Here are some of the comments written by GCSE pupils:
“The trip to Chester was amazing, I really enjoyed it!”
“You get more grammar notes, so language work gets easier.”
“You follow the stories of the characters, you can see them grow and develop, it’s great!”
“The background section is really interesting.”
“The lessons are varied in terms of presentation and activities.”
“It is easier to translate because you understand how the grammar works.”
“It also helps learning vocabulary in other languages because it’s similar.”
Key Stage 5
Classics and Latin - Sixth Form
What can I do with an A' level in Latin?
Employers and universities are always impressed by pupils who have studied Latin because it encourages you to think logically and solve problems.
It complements well the study of Modern Languages, English and History, as well as being very useful for the study of Law and Medicine.
Careers in teaching, library, museum and archive work can follow a degree in Latin, but it is also a most useful foundation for a law career, banking, accountancy, management and other careers and professions.
What will I study?
The course is varied, stimulating and entertaining, containing the same elements as GCSE, but in greater depth. Literature is studied in its social context and the language element builds on the grammar learnt at GCSE.
AS Latin (OCR)
Two modules, language and literature, are taught.
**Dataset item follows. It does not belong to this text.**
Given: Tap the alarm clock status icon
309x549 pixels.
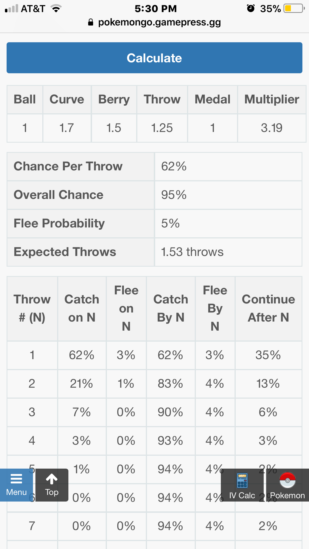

Each is worth 50% of the examination and 25% of the total A Level.
The language paper consists of one compulsory passage of unseen translation into English and a choice between simple translation into Latin and a short translation into English from another work by the author of the prose set text.
In literature, two texts, one poetry (Ovid) and one prose (Cicero) will be taught.
A2 Latin (OCR)
Two modules, prose and verse, will be taught.
In the prose paper an unseen range is set, requiring translation, comprehension and grammatical knowledge along with passage set for commentary from a prose set text (Tacitus).
For verse, an unseen passage is set, requiring translation, comprehension and literary comment. In addition, passages will be set from a selection of Catullus’ poems requiring literary comment and an essay on a literary theme.
What extra-curricular opportunities will I have?
6th form Latin students recently had the opportunity to go a school residential trip to Italy and visited Rome, Pompeii and Herculaneum, Sorrento and Capri. Some of the pictures are now on our VLE website as well. There are also opportunities to attend study days connected with the A Level specification.Over the last few years some girls have had the opportunity to attend Latin summer schools and courses at Villiers Park.